Beneath this instruction is a listing; write out exactly the line that contains "Select the Autodesk" and each line after it to the last.
Material for this task: Begin
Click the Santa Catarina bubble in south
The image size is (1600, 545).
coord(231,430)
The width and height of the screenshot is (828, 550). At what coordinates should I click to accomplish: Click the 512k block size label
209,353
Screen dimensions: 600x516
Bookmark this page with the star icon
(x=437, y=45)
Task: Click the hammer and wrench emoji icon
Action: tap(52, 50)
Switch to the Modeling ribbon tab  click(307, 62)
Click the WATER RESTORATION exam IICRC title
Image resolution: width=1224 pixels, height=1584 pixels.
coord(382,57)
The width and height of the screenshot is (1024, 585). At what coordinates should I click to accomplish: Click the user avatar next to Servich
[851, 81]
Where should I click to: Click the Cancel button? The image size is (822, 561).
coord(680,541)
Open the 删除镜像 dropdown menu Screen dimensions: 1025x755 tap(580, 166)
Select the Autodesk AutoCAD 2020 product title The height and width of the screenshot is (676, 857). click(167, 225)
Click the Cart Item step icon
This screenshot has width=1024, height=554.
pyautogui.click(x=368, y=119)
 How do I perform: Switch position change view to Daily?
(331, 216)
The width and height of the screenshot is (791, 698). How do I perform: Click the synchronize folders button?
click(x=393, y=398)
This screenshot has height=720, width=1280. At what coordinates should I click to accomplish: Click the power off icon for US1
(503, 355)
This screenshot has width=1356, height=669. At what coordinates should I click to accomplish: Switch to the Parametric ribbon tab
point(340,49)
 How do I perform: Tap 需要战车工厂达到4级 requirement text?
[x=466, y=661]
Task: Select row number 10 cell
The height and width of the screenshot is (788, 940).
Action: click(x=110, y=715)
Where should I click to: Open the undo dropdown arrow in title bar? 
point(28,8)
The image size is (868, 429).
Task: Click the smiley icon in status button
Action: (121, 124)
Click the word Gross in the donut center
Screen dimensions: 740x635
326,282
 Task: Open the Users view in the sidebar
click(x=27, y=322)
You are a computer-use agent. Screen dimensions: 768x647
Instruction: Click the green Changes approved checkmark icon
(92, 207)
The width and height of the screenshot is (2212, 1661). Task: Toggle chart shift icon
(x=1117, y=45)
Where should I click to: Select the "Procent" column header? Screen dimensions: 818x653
Material for this task: End
Exercise result >>
Select the Autodesk AutoCAD 2020 product title The height and width of the screenshot is (676, 857). click(167, 225)
Click the Cart Item step icon
This screenshot has width=1024, height=554.
pyautogui.click(x=368, y=119)
 How do I perform: Switch position change view to Daily?
(331, 216)
The width and height of the screenshot is (791, 698). How do I perform: Click the synchronize folders button?
click(x=393, y=398)
This screenshot has height=720, width=1280. At what coordinates should I click to accomplish: Click the power off icon for US1
(503, 355)
This screenshot has width=1356, height=669. At what coordinates should I click to accomplish: Switch to the Parametric ribbon tab
point(340,49)
 How do I perform: Tap 需要战车工厂达到4级 requirement text?
[x=466, y=661]
Task: Select row number 10 cell
The height and width of the screenshot is (788, 940).
Action: click(x=110, y=715)
Where should I click to: Open the undo dropdown arrow in title bar? 
point(28,8)
The image size is (868, 429).
Task: Click the smiley icon in status button
Action: (121, 124)
Click the word Gross in the donut center
Screen dimensions: 740x635
326,282
 Task: Open the Users view in the sidebar
click(x=27, y=322)
You are a computer-use agent. Screen dimensions: 768x647
Instruction: Click the green Changes approved checkmark icon
(92, 207)
The width and height of the screenshot is (2212, 1661). Task: Toggle chart shift icon
(x=1117, y=45)
Where should I click to: Select the "Procent" column header? Screen dimensions: 818x653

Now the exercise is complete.